Guts: A Nietzschian Tragic Hero
This section discusses how the character of Guts in Berserk is a Nietzschian tragic hero who embodies the theme of unity in opposition.
The Character of Guts
- Guts is given the nickname "the struggler" and his character is a call to never give in to resignation but instead struggle beyond all limits.
- Guts undeniably is a tragic hero of the Nietzschian variety, embodying the theme of unity in opposition.
Tragedy as Life-Affirming Art
This section discusses how tragedy can be life-affirming art that teaches us about beauty and nobility despite suffering.
Tragedy Teaches Us About Beauty Despite Suffering
- Tragic drama presents us with beauty that shines forth despite all suffering.
- We are made to feel that suffering is not an insufferable objection to life, and even the worst misfortunes are compatible with the greatest beauty.
- We identify not just with the suffering individual but also with the nobility of life itself.
Tragedy Can Empower Us
- Tragedy shows us that despite all changes, life is at bottom indestructibly powerful and joyful.
- Even when it seems overwhelmingly futile, we can struggle beyond all limits like Guts.
The Value of Tragedy in Life
In this section, the speaker discusses how life is unjust and irrational, but that doesn't mean it's not worth living.

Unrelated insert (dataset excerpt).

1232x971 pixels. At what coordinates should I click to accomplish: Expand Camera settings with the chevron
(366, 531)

He talks about how tragedy can teach us to value life as a work of art and celebrate its beauty.
Tragedy as a Celebration of Life
- Genuine fans of Berserk wouldn't conclude that life is in vain just because it's unjust, irrational, and impermanent.

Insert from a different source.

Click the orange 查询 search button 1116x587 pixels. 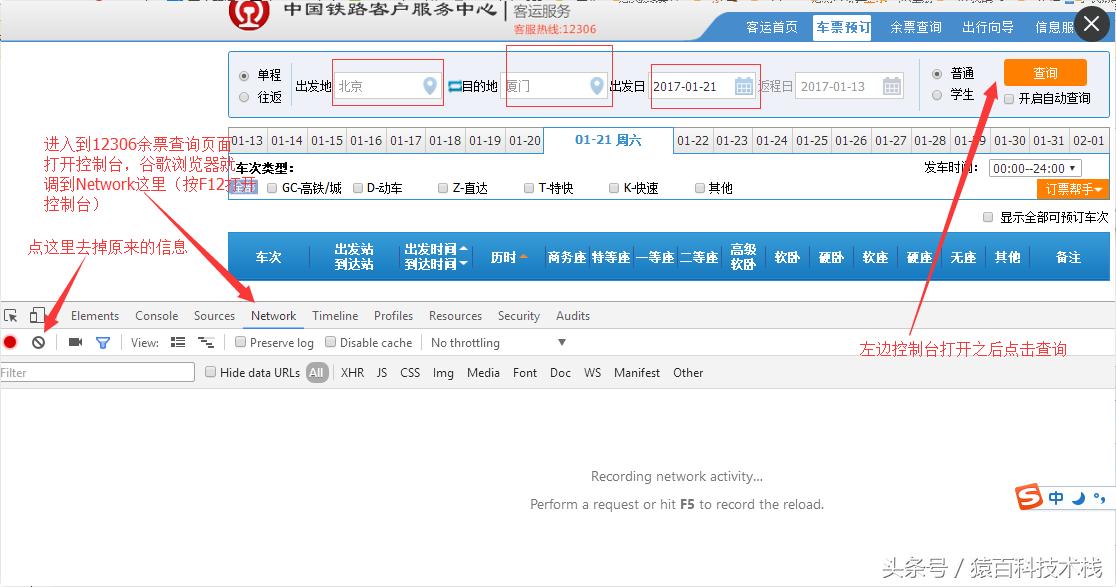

- The value of a work of art isn't determined by whether it has a happy ending or not. Nietzsche hoped we could see life as something that doesn't need a happy ending to justify it because its beauty eternally justifies itself.
- What Kentaro Miura created was a tragic celebration of life. By celebrating his life, we celebrate life as a whole.
The Tragic Artist
- Nietzsche wrote about what the tragic artist communicates: "the courage and freedom of affect in the face of a powerful enemy, in the face of sublime hardship, in the face of horrible problem." This victorious state is what the tragic artist selects and glorifies.

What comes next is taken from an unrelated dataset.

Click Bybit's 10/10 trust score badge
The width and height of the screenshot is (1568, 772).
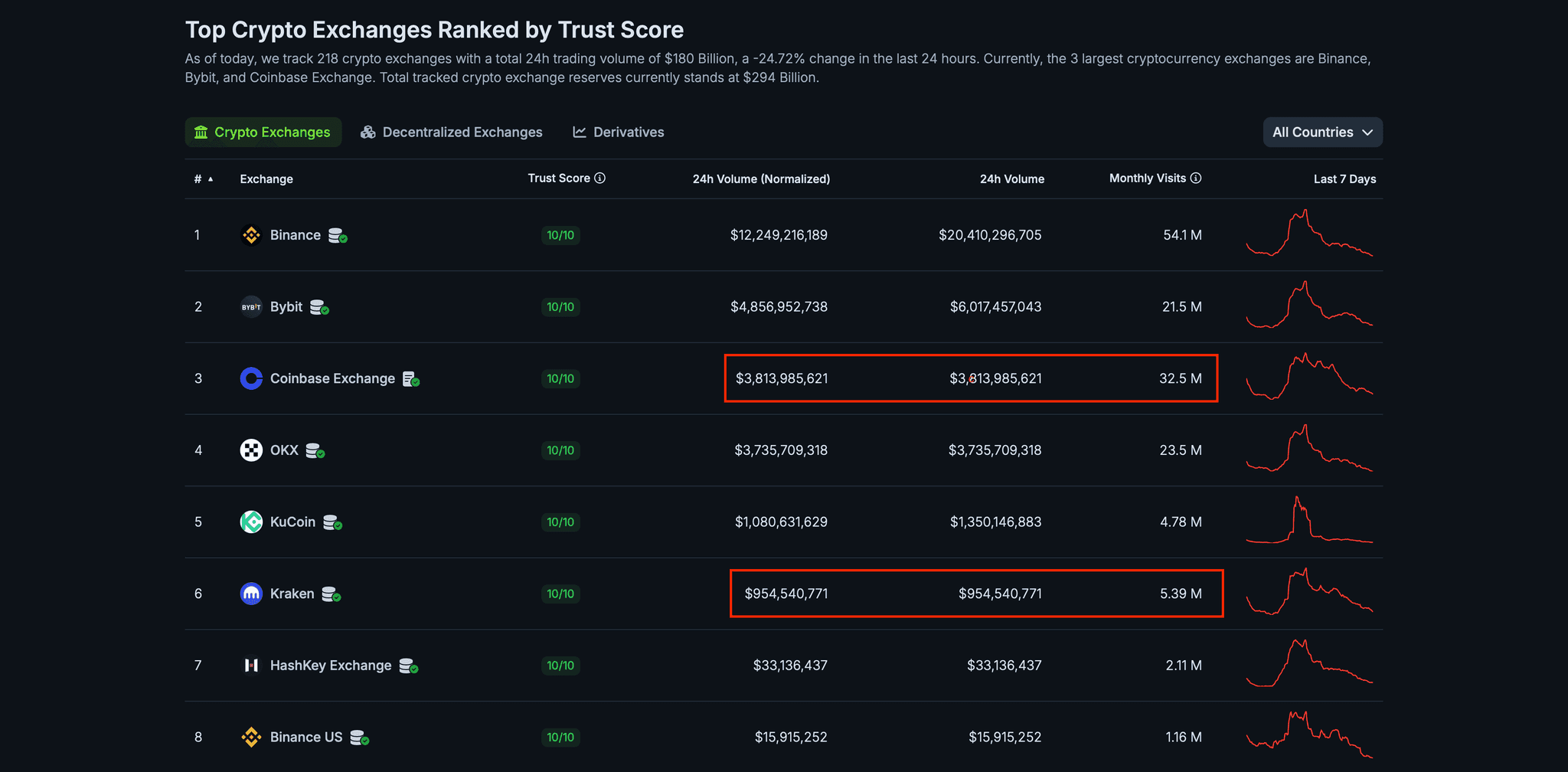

- The heroic man praises his existence through tragedy. The tragedian raises the drink of sweetest cruelty to him alone.
- The tragic poet cries out that "it is an adventure to live...this exciting changing dangerous gloomy and often sun-drenched existence." It is not something to be taken for granted.
Thanking Patrons & Conclusion
In this section, the speaker thanks his patrons for their support throughout the year. He also talks about how difficult it was to make this video and how much he loves Berserk. He ends by discussing his upcoming book and future videos.
Thanking Patrons
- The speaker thanks his patrons for their patience and support throughout the year.
- He lists all of his patrons by name, thanking them for their contributions.
Conclusion
- The speaker talks about how difficult it was to make this video because Berserk is full of things worthy of discussion and analysis.
- He hopes that his video is not only informative philosophically but also leads many new people to become Berserk fans.
- The speaker mentions that he will be uploading a supplementary text of notes on his Patreon page for people who want to learn more about the philosophy topics discussed in the video.
- He talks about how he hasn't released much content this year because he was working on his upcoming book, which is now finalized and in the process of being printed. The official release date is November 9th.
- Finally, the speaker says that now that he's done working on the book, he will try to get another video done as fast as possible and asks viewers if there are any particular topics they'd like him to cover.